Stored dataset items
========
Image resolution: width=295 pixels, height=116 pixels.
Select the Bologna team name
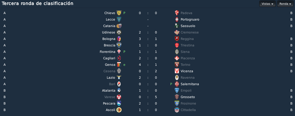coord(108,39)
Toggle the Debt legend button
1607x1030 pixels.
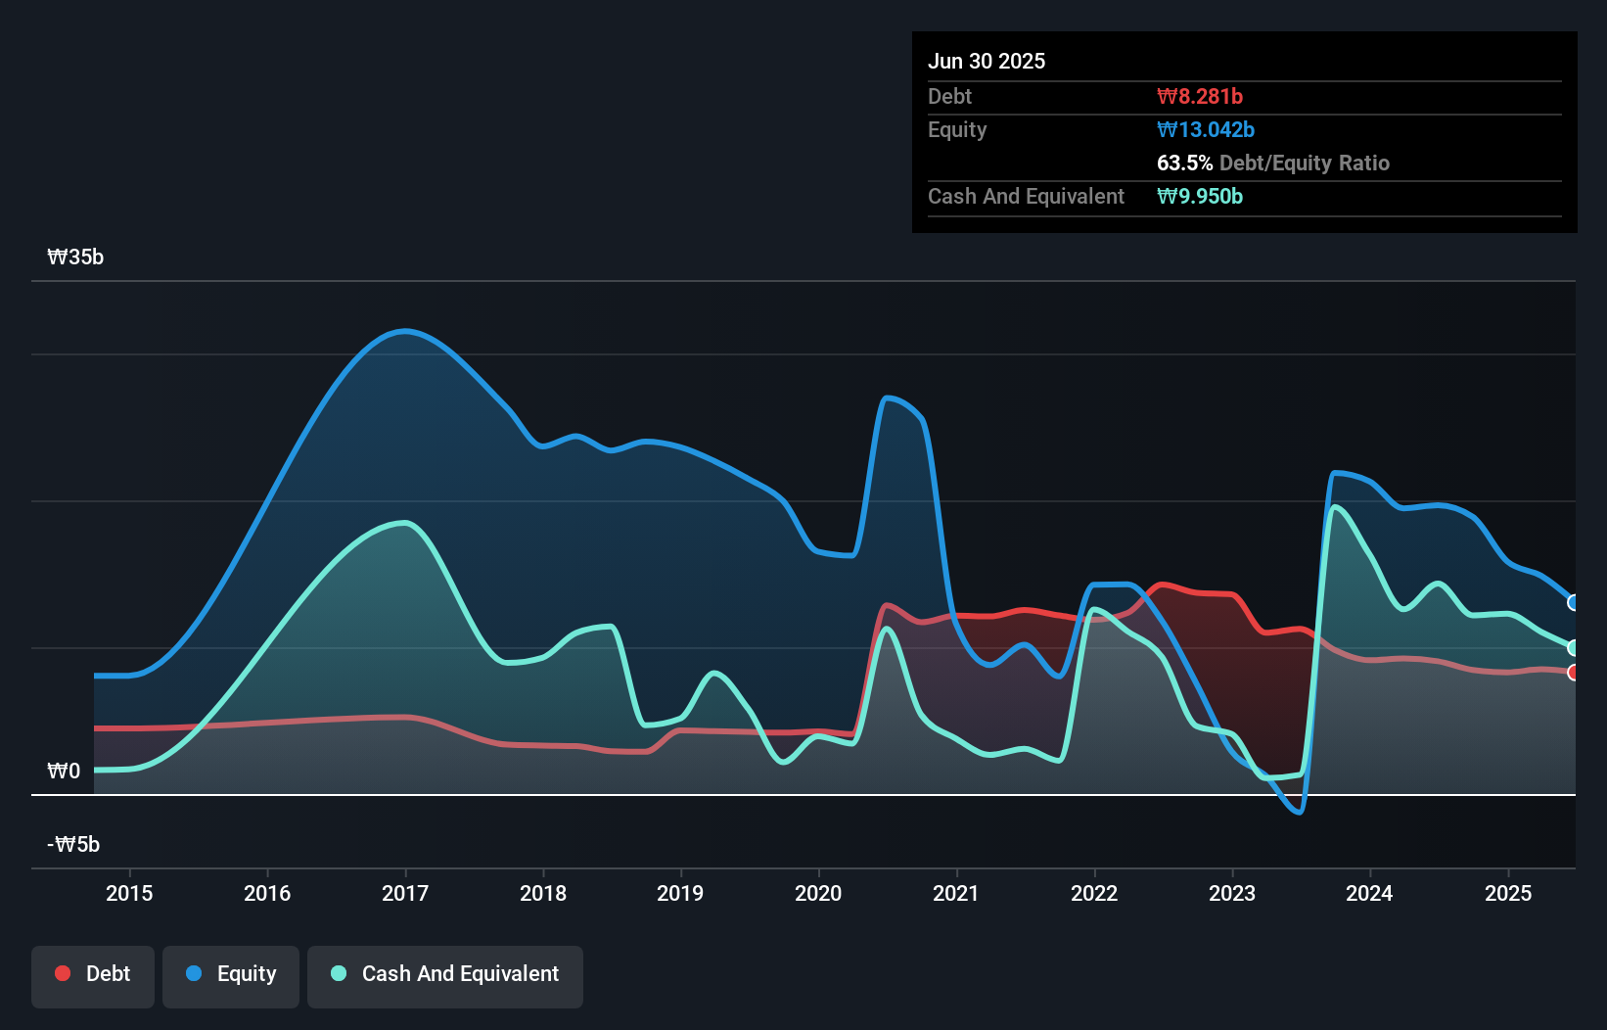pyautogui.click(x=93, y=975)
========
* **WHAT YOU ARE ASKED TO DO**: An exact copy of all the records is required, with the pictures omitted.

* **WRITTEN REPLY**:
Image resolution: width=295 pixels, height=116 pixels.
Select the Bologna team name
coord(108,39)
Toggle the Debt legend button
1607x1030 pixels.
pyautogui.click(x=93, y=975)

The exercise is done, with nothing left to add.